**Your instructions:**
Could you set down exactly the lines in the records below between the line holding "Task: Click the Стаття column header" and the line holding "Image resolution: width=1288", inclusive?

**The data:**
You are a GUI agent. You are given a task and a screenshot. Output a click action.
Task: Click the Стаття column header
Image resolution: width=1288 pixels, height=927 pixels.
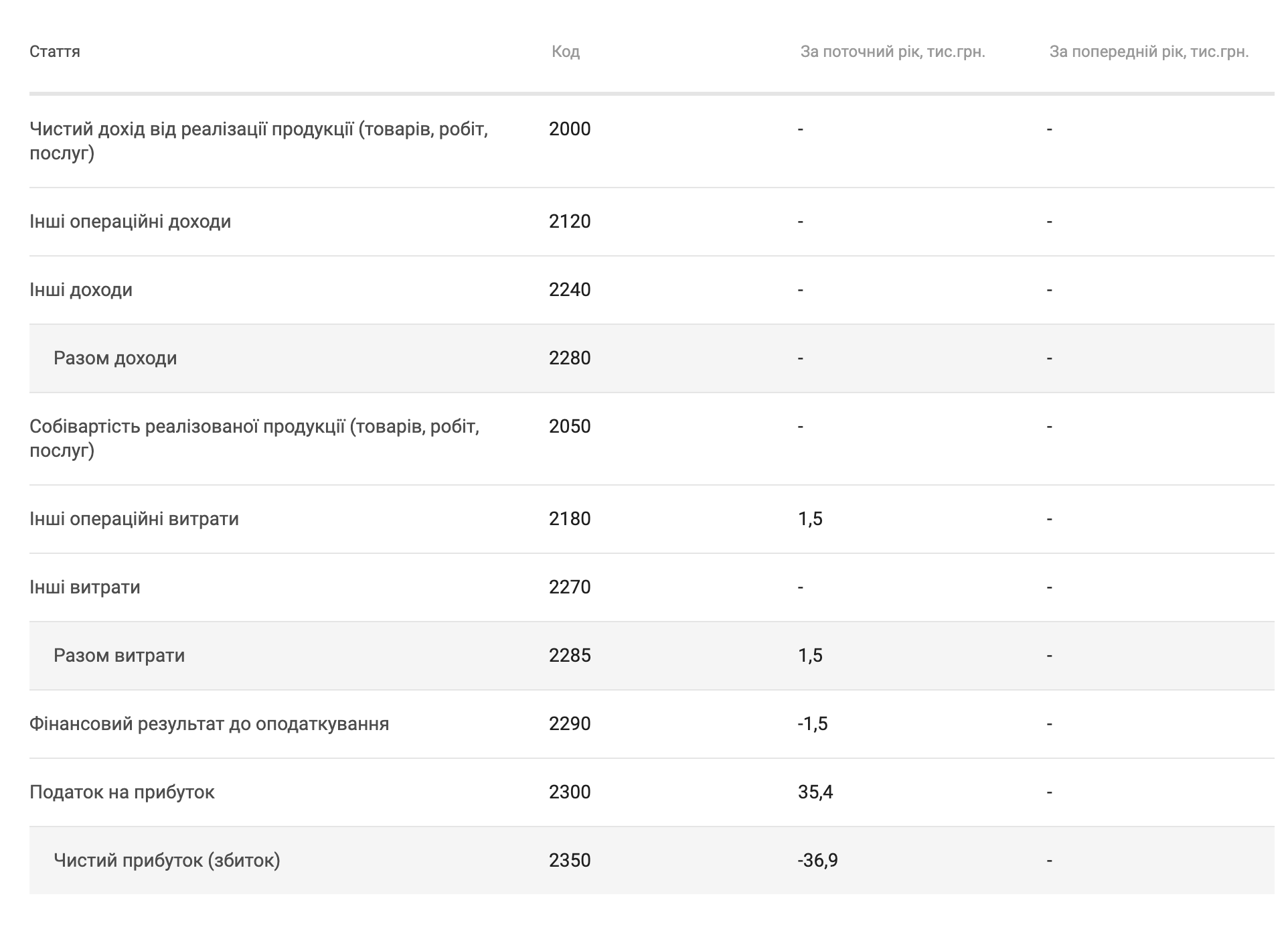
==
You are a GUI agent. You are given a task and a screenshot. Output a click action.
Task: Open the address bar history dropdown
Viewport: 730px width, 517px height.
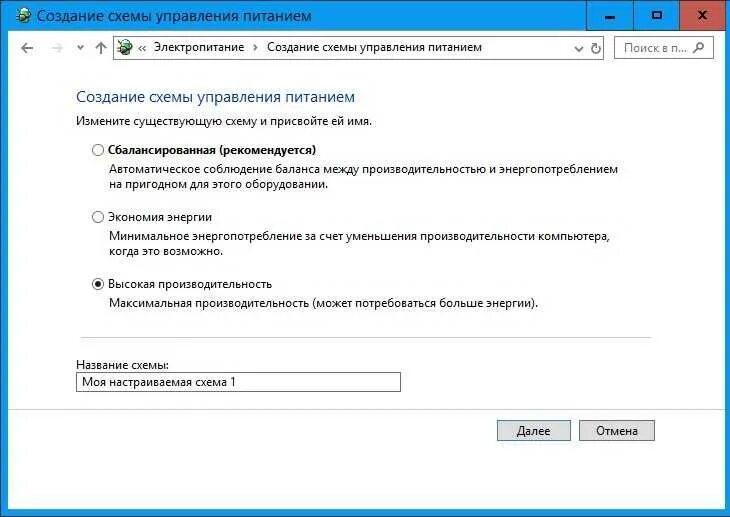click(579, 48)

**Final answer:**
Task: Click the Стаття column header
Image resolution: width=1288 pixels, height=927 pixels.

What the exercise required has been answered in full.